§ **Your instructions**
Return each line of the entries that holds the string "computer".

Stored records:

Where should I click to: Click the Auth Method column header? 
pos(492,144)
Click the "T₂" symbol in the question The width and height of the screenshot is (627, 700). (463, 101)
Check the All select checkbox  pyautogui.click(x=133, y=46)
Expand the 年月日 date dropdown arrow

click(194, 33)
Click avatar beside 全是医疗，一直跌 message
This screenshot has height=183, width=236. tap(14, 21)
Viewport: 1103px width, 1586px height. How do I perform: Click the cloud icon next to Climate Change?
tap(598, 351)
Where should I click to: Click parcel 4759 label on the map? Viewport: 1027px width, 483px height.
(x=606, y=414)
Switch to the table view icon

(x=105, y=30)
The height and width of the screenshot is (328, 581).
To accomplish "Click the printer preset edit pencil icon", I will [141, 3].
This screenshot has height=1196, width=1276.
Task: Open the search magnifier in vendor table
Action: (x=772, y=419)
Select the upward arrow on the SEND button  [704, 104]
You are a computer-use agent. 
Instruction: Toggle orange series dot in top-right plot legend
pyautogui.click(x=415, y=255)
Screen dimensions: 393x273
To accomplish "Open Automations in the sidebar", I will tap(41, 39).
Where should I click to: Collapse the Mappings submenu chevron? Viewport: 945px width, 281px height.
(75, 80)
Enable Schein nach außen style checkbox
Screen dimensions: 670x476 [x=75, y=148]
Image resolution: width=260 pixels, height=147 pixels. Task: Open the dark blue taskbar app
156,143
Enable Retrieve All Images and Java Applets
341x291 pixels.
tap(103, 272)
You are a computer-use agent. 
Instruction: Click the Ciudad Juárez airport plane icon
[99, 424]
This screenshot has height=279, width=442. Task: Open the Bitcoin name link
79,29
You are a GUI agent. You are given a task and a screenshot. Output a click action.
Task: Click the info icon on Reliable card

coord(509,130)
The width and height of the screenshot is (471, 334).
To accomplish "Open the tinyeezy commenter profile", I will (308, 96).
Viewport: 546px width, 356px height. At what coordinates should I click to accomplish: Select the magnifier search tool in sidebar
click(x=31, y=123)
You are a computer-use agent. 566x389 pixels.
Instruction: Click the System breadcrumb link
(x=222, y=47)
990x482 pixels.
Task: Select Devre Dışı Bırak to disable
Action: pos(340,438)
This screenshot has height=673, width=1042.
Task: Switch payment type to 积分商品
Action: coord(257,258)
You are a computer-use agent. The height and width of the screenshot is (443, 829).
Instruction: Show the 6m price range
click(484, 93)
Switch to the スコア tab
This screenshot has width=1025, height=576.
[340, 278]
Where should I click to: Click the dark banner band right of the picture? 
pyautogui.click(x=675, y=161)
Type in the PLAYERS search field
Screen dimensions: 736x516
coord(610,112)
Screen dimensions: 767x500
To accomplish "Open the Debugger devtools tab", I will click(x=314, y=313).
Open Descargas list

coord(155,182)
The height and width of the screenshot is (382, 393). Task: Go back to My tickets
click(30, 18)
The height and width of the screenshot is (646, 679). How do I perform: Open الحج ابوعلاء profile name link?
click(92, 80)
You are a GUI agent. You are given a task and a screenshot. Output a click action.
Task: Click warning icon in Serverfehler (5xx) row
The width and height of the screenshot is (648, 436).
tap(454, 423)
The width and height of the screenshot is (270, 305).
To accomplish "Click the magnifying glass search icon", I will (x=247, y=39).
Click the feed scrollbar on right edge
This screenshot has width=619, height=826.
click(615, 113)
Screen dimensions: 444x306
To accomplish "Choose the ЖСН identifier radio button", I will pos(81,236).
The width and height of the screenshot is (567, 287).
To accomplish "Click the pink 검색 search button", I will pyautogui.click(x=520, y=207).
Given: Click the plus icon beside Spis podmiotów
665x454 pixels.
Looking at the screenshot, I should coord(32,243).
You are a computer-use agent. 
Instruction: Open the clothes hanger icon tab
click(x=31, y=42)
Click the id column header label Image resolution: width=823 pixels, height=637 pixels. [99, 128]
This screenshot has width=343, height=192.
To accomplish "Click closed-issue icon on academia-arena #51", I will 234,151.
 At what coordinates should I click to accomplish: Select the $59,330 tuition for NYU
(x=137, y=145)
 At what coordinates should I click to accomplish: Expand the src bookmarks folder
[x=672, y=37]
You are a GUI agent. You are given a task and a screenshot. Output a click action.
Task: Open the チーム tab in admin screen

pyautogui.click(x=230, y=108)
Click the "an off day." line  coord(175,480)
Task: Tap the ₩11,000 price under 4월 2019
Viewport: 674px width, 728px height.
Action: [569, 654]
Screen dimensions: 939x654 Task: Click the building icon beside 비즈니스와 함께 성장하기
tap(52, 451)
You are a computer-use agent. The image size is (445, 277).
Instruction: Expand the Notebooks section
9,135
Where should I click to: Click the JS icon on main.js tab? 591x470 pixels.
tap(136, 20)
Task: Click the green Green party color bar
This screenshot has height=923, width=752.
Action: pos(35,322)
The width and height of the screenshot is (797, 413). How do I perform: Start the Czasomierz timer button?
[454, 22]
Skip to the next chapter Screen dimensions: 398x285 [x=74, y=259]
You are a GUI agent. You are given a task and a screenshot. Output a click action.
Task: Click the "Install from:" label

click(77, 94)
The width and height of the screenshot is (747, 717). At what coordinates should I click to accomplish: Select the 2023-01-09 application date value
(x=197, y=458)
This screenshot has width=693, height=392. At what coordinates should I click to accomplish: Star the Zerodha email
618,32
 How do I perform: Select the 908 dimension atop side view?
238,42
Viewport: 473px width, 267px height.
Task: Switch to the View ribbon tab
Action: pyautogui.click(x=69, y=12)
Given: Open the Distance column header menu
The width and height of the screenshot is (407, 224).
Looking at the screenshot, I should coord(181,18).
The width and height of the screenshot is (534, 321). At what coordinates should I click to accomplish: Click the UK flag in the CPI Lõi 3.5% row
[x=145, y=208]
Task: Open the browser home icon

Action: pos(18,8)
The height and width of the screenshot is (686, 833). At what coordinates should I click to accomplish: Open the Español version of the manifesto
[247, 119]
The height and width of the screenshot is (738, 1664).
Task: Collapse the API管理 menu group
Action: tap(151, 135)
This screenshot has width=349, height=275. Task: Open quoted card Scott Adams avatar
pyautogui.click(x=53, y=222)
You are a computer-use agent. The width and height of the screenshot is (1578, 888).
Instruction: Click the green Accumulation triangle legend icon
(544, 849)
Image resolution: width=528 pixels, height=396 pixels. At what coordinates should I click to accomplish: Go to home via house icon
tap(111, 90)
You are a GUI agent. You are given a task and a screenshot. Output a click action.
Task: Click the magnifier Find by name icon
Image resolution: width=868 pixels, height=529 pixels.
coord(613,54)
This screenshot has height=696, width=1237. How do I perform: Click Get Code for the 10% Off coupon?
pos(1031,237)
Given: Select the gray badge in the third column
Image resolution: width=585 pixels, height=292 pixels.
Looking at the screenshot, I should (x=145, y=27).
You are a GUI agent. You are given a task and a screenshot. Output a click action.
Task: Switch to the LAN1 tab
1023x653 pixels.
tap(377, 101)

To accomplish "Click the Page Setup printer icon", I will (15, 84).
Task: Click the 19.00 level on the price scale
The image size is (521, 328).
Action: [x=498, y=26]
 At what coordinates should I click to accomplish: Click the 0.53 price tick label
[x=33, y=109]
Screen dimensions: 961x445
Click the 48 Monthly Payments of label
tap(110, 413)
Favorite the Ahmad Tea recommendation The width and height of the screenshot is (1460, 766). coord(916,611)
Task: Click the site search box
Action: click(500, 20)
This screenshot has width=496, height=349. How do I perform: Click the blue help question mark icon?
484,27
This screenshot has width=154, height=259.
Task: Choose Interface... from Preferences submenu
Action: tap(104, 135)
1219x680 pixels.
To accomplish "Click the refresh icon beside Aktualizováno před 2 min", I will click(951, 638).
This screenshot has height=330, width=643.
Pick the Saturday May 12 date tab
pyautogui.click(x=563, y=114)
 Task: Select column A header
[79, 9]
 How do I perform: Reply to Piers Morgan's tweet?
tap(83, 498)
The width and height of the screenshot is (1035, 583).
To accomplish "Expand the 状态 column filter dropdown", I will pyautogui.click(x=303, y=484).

§ **Exercise result**
You are a computer-use agent. 
You are a computer-use agent. 
You are a computer-use agent. 566x389 pixels.
You are a computer-use agent. The height and width of the screenshot is (443, 829).
You are a computer-use agent. 
You are a computer-use agent. The image size is (445, 277).
You are a computer-use agent. The width and height of the screenshot is (1578, 888).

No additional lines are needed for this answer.